Romina Domínguez, referente de Herencia Viajera, invita a descubrir destinos que combinan paisajes, cultura e historia. En esta oportunidad, el viaje nos lleva a dos joyas de Europa Central y los Balcanes: Eslovenia y la región croata de Istria.
Con una propuesta pensada para recorrer en unos 25 días, Domínguez describió un itinerario ideal para quienes buscan un turismo más pausado, alejado de las grandes multitudes y enfocado en disfrutar de la naturaleza, la gastronomía y la vida local.
“Es una Europa distinta, más tranquila, más verde y elegante. Un viaje rodeado de castillos medievales, lagos alpinos y pequeños pueblos donde la gente todavía se toma el tiempo para sentarse a disfrutar de un café”, resumió.
Liubliana, una capital pequeña y encantadora
El recorrido comienza en Liubliana, la capital de Eslovenia, una ciudad de apenas 300.000 habitantes que sorprende por su calidad de vida y su atmósfera relajada.
Atravesada por el río Ljubljanica, la ciudad combina arquitectura barroca y austrohúngara con una intensa vida universitaria. Cafeterías, puentes históricos, mercados y un castillo medieval coronando la ciudad conforman una postal que invita a caminar sin apuro.
“Liubliana es muy segura, muy sustentable y realmente tranquila, algo que no siempre es fácil de encontrar en Europa”, destacó Domínguez.
Desde allí se pueden realizar excursiones a la Postojna Cave, una de las cuevas más impactantes del continente, y al Predjama Castle, un castillo incrustado en una pared de roca que parece salido de una película medieval.

El lago Bled, una postal inolvidable
A poco más de 50 kilómetros de Liubliana aparece uno de los paisajes más famosos de Europa Central: el Lago Bled.
Con aguas turquesas, bosques, montañas y una pequeña isla coronada por una iglesia blanca, el lago ofrece un escenario de ensueño. Domínguez recomendó dedicar varios días al lugar para caminar por sus senderos, visitar su castillo y disfrutar del tradicional postre local, la kremšnita.
En las cercanías también se destacan el Vintgar Gorge, con pasarelas de madera sobre aguas cristalinas, y el Lago Bohinj, un refugio alpino rodeado de naturaleza prácticamente intacta.
Istria, la Croacia menos conocida
Tras la etapa eslovena, el viaje continúa hacia la península de Istria, en Croacia, una región donde conviven las influencias croatas e italianas.
La base sugerida es Rovinj, un pintoresco pueblo costero del Adriático con calles empedradas, casas coloridas, pequeños barcos pesqueros y restaurantes familiares.
“Todavía conserva la sensación de no ser un destino masivo. Tiene otro ritmo y eso hace que el viaje sea más humano y menos turístico”, explicó.

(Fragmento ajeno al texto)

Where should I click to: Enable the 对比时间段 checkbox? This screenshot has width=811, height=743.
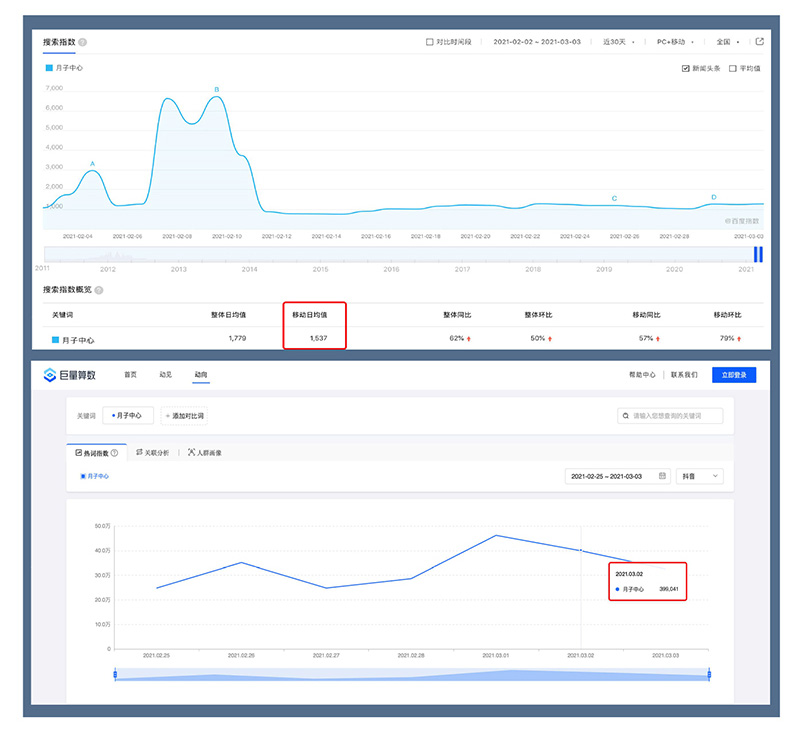point(430,42)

La gastronomía es uno de los grandes atractivos de la región, con pastas artesanales, mariscos, quesos, aceite de oliva y las prestigiosas trufas de Istria, consideradas entre las mejores de Europa.
Pueblos medievales, viñedos y legado romano
Desde Rovinj se pueden visitar ciudades como Poreč, con fuerte influencia veneciana, y Motovun, un encantador pueblo amurallado sobre una colina rodeada de viñedos.
Otra parada destacada es Pula, famosa por su impresionante anfiteatro romano, uno de los mejor conservados del mundo.
Además, Domínguez señaló que toda esta zona resulta más económica que destinos tradicionales como Francia, Italia o Alemania, especialmente en Croacia, donde el turismo aún no está tan masificado.
Las huellas de la historia reciente
Durante la charla, Domínguez también reflexionó sobre las marcas que dejaron los conflictos en la antigua Yugoslavia.
“En muchos lugares las heridas de la guerra todavía se notan, tanto en la arquitectura como en la gente. Es una historia que permanece muy presente”, comentó.
Sin embargo, remarcó que países como Eslovenia y Croacia han logrado consolidarse como destinos seguros, ordenados y con excelente infraestructura.
Un viaje para disfrutar sin apuro
La especialista destacó que este itinerario puede realizarse de manera independiente o con el apoyo de una agencia, según las preferencias de cada viajero.
También subrayó la conveniencia de combinar distintos medios de transporte, como autos, trenes y ferris.
La experiencia puede finalizar precisamente en Venecia, una de las puertas de entrada más utilizadas para regresar a la Argentina.
“Es un viaje para sentarse a mirar el paisaje, recorrer pueblos medievales, degustar vinos y disfrutar de una Europa menos conocida, pero absolutamente fascinante”, concluyó Domínguez.